Problem to solve
For every line in the entries that contains "Select", show the whole line.

━━ Excerpted data

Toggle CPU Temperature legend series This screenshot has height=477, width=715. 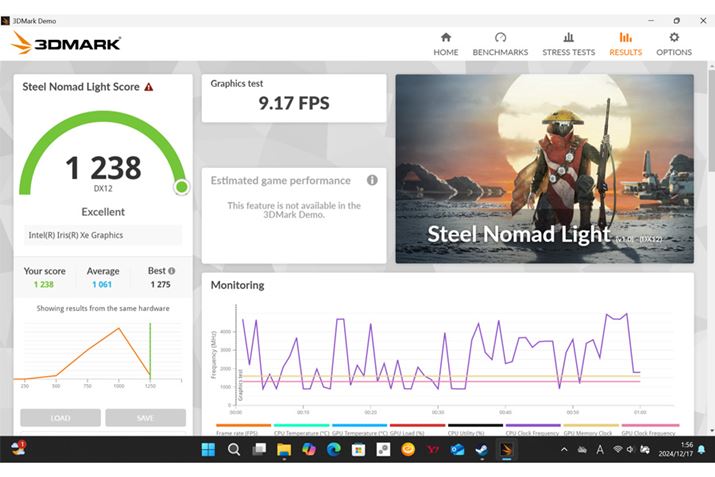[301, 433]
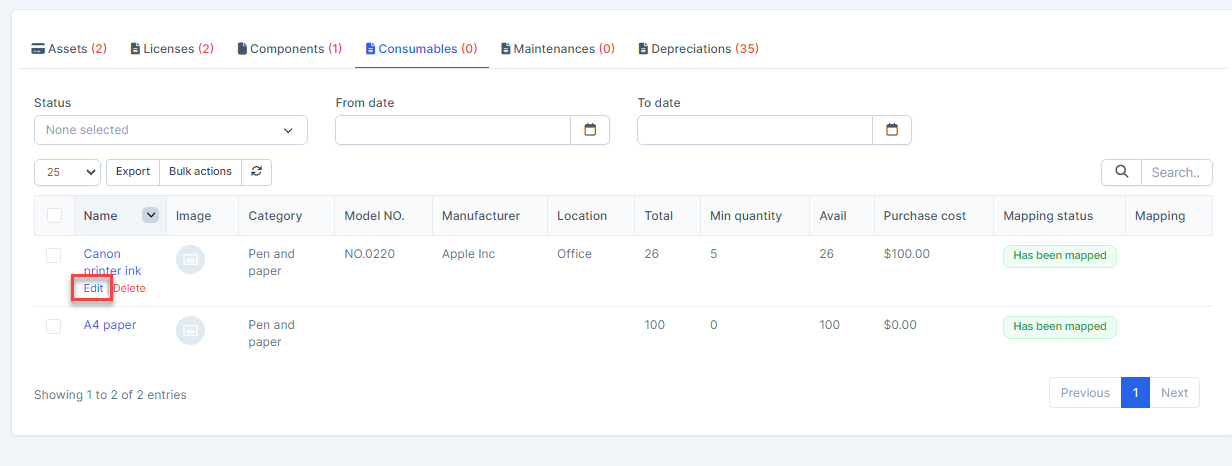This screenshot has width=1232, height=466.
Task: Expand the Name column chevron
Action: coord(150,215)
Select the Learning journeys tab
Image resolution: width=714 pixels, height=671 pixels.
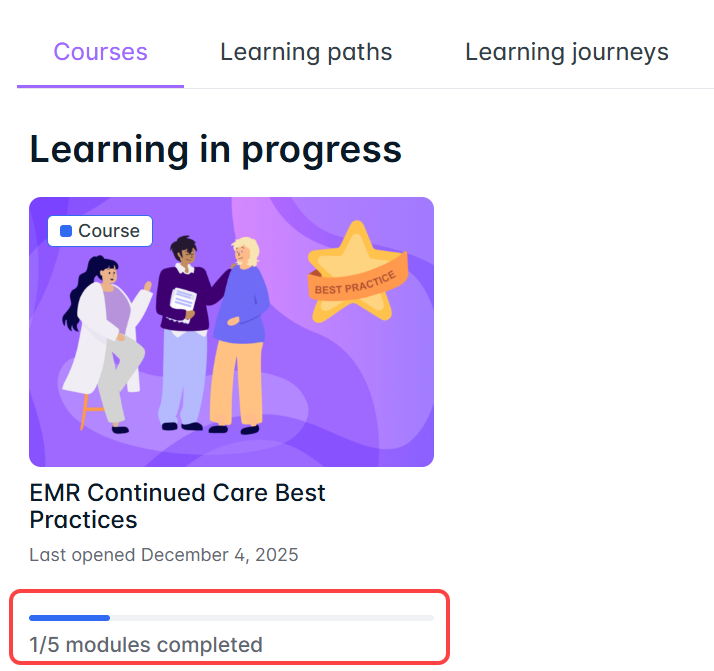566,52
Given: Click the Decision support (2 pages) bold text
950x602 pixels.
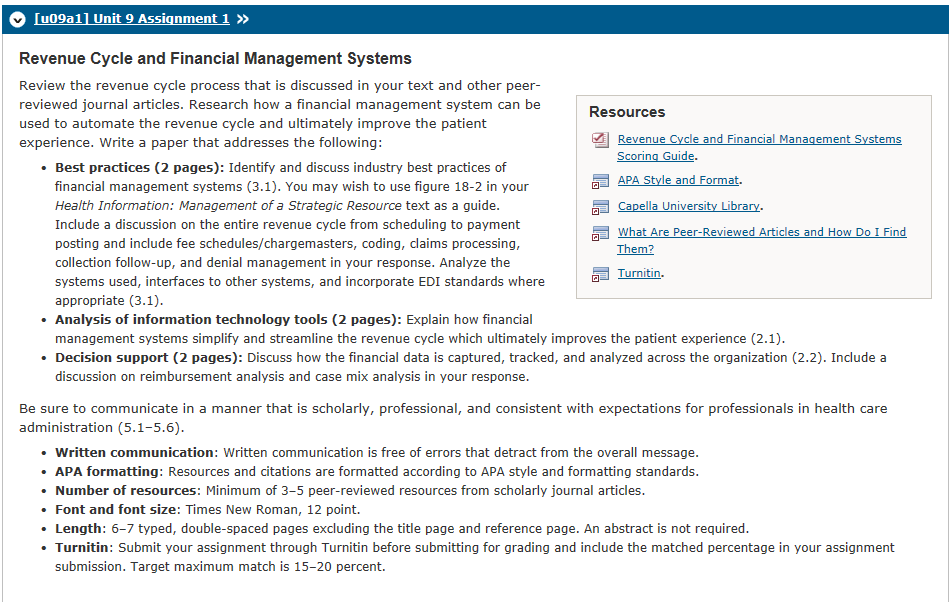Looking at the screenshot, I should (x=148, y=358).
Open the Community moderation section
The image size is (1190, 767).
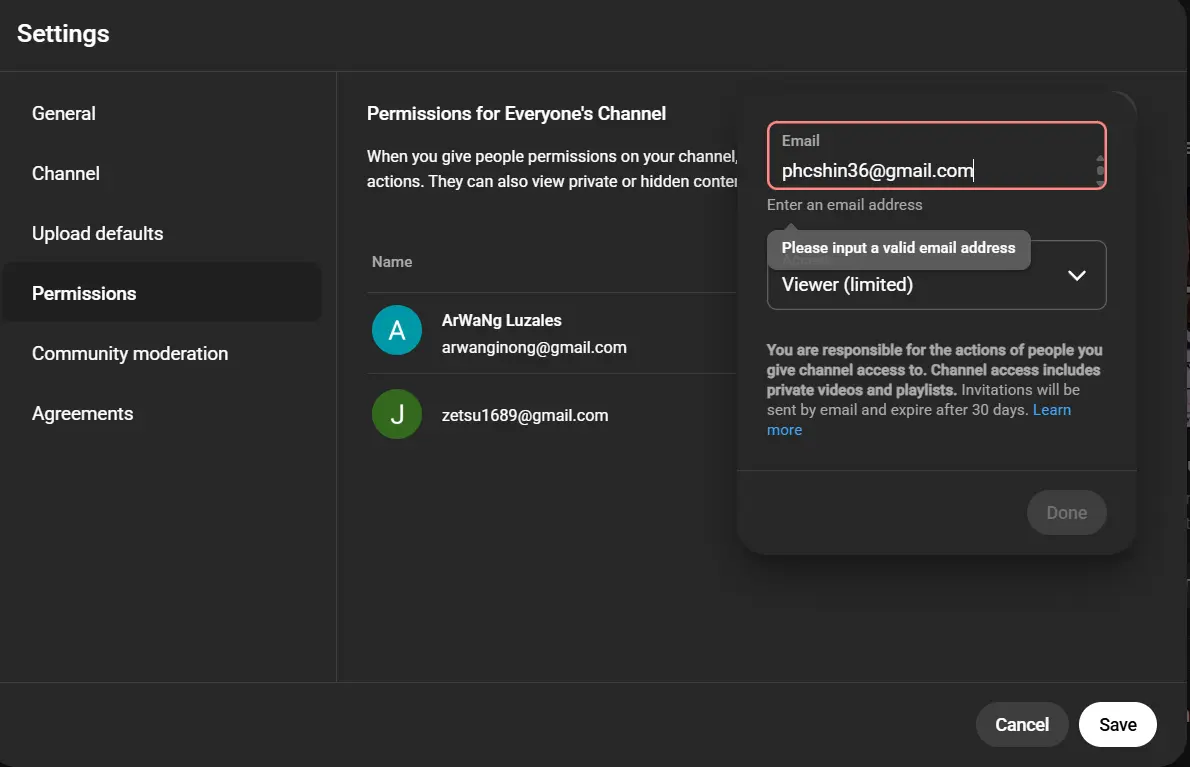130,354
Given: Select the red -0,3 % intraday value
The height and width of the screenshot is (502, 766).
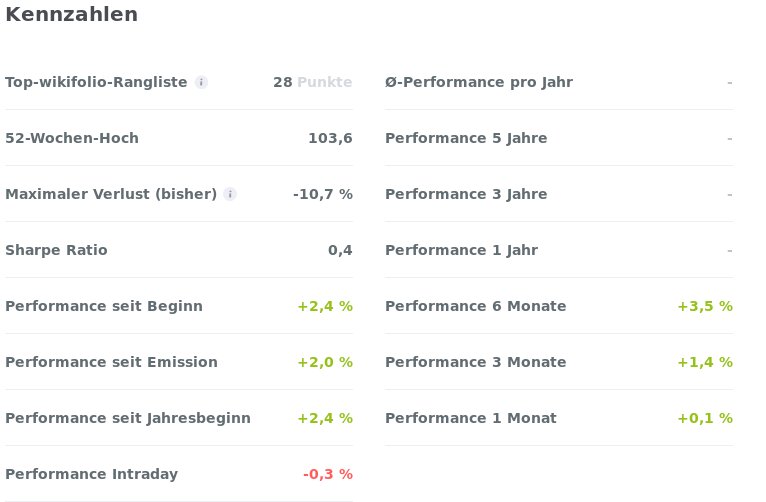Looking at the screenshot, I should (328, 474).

━━━━

Exercise response
Select the Learning journeys tab
Given: Select the red -0,3 % intraday value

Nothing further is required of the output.